Desta vez não escrevo no verso das contas do supermercado, escrevo sobre guardanapos de papel, sentada numa mesa de um café qualquer.
……
Percorri vários sítios da cidade invicta, incógnita e sem pressa. Deambulei por esta cidade que me acolheu como sua num ventre quase materno, ao fim de uma manhã, a meio da semana. Passei por sítios carismáticos e de referência na minha vida e na vida de outros. Vivi por aqui alguns momentos marcantes da história desta cidade e participei neles. Parei nas praças e nas esquinas para lhe sentir o bater do coração, mastigar imagens recordadas e cheirar o casco urbano, como se cheiram os seres vivos, procurando as semelhanças e as diferenças que sempre se reflectem como um eco produzido no desfiladeiro que somos nós.
Não encontrei ninguém a vender cravos nas ruas, apesar do dia.
Perguntei.
- Estão muito caros!!!
Senti as pessoas tristes e conformadas com as suas rotinas realizadas àquela hora, embrulhadas por um dia “ chocho”, enublado de cinzento onde por vezes brilhava o sol.
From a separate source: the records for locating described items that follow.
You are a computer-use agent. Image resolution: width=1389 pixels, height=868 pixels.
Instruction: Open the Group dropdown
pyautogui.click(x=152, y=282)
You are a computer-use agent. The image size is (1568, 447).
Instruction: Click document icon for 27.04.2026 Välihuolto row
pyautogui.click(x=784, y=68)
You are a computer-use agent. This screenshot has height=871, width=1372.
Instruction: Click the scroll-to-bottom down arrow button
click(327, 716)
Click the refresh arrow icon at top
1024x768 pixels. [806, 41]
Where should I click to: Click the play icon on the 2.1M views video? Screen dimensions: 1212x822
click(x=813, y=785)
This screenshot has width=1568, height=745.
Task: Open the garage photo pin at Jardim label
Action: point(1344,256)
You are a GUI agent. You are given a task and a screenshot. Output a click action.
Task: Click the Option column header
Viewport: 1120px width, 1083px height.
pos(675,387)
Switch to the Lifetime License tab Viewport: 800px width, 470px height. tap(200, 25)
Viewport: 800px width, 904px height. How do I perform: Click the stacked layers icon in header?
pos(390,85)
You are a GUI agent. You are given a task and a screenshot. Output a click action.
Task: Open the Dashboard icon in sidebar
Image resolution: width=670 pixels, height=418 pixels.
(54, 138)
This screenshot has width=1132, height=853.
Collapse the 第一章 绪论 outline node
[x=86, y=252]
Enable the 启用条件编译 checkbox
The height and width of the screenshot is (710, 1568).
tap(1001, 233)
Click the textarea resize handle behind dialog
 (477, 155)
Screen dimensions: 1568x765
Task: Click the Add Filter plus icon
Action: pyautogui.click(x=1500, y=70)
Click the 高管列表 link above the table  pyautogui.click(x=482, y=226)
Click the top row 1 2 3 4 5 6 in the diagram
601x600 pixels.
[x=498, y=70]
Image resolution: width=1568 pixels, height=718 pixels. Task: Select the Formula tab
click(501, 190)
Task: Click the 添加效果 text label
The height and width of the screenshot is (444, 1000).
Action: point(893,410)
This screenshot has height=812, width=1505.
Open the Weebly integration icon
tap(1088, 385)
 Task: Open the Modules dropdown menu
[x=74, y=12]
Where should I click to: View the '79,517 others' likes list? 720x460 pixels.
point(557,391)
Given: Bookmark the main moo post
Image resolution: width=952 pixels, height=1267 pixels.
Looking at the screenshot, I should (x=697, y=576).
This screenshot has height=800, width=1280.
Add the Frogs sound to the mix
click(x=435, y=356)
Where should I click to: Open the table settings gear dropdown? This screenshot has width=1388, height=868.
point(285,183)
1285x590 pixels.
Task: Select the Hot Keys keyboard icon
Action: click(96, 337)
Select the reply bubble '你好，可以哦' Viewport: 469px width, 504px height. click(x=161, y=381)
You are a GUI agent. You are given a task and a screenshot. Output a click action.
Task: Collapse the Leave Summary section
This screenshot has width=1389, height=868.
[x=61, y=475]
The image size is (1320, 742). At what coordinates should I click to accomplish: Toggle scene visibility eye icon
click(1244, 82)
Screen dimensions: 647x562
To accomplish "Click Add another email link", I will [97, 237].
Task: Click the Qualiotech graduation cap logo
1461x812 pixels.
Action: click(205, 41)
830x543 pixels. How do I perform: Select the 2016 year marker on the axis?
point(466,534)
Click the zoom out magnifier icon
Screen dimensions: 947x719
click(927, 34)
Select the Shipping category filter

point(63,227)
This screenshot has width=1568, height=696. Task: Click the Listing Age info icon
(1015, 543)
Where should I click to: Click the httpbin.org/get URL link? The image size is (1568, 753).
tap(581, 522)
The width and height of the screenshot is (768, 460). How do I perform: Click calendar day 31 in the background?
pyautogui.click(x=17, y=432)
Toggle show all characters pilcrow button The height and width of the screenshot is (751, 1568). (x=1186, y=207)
As pessoas… umas estão sem emprego, sem dinheiro e outras possuem como esperança mórbida deixar de os ter a curto prazo. Todos terão alguém na família a sofrer de desemprego. Lê-se-lhes no rosto a sua realidade, transparentes de preocupação, sem qualquer desenho de sonhos no seu horizonte. É isso que mais me toca: rostos sem sonhos, sem projectos de futuro. Os seus olhos caminham vazios e as suas almas recolhem-se no silêncio que já dura há meses- olhares de retinas escancaradas para a escuridão desta sociedade em decadência, feita numa escala progressiva de desigualdades sociais, incapaz de definir com rigor os responsáveis por esta desgraceira nacional.
Que país desgovernado, este!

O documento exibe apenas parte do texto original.